We're using Django MarkupField to store Markdown text and it works quite well.
However, when we try to index these fields in Wagtail we get serialization errors from Elasticsearch, like this:
File "/usr/local/lib/python3.5/dist-packages/wagtail/wagtailsearch/management/commands/update_index.py", line 120, in handle
self.update_backend(backend_name, schema_only=options.get('schema_only', False))
File "/usr/local/lib/python3.5/dist-packages/wagtail/wagtailsearch/management/commands/update_index.py", line 87, in update_backend
index.add_items(model, chunk)
File "/usr/local/lib/python3.5/dist-packages/wagtail/wagtailsearch/backends/elasticsearch.py", line 579, in add_items
bulk(self.es, actions)
File "/usr/local/lib/python3.5/dist-packages/elasticsearch/helpers/__init__.py", line 195, in bulk
for ok, item in streaming_bulk(client, actions, **kwargs):
File "/usr/local/lib/python3.5/dist-packages/elasticsearch/helpers/__init__.py", line 162, in streaming_bulk
for bulk_actions in _chunk_actions(actions, chunk_size, max_chunk_bytes, client.transport.serializer):
File "/usr/local/lib/python3.5/dist-packages/elasticsearch/helpers/__init__.py", line 61, in _chunk_actions
data = serializer.dumps(data)
File "/usr/local/lib/python3.5/dist-packages/elasticsearch/serializer.py", line 50, in dumps
raise SerializationError(data, e)
elasticsearch.exceptions.SerializationError: ({'_partials': [<markupfield.fields.Markup object at 0x7faa6e238e80>, <markupfield.fields.Markup object at 0x7faa6dbc4da0>], 'pk': '1', 'research_interests': <markupfield.fields.Markup object at 0x7faa6e238e80>, 'bio': <markupfield.fields.Markup object at 0x7faa6dbc4da0>}, TypeError("Unable to serialize <markupfield.fields.Markup object at 0x7faa6e238e80> (type: <class 'markupfield.fields.Markup'>)",))
One workaround is to index callables that return field.raw
but then we'd have to write one such callable for each and every Markdown field property we have in our models.

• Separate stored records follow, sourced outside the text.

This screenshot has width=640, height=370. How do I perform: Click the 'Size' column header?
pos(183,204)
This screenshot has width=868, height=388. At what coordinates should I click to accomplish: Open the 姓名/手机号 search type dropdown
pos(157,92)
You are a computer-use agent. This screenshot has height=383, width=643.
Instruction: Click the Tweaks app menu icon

I thought we could get around this by extending the field property (i.e., the django-markupfield Markup
class that replaces the MarkupField
) with a get_searchable_content(value)
method but the serialization errors persist.
Does anyone have any tips for indexing custom Django fields in Wagtail + elasticsearch?

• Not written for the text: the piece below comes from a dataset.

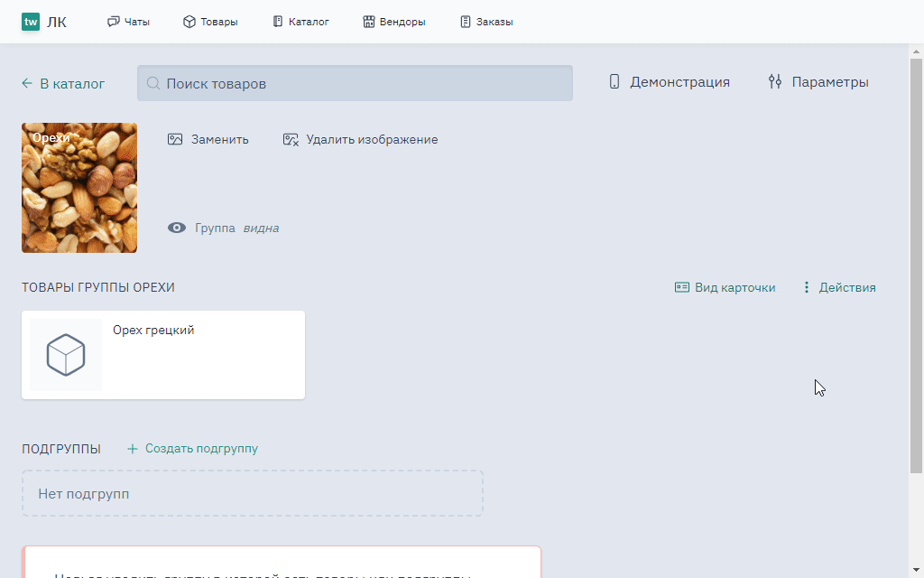Open the Каталог tab
The image size is (924, 578).
(x=300, y=22)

I was putting the get_searchable_content
in the wrong place, I thought it was needed in the Markup
class but instead it needs to be placed on the Django model Field
class itself. Wagtail will then pull the appropriate value to be indexed in elasticsearch (or any other search backend).
The most straightforward solution was to extend MarkupField
with a custom Field class and add a get_searchable_content(self, value) that delegates its implementation to MarkupField.get_prep_value.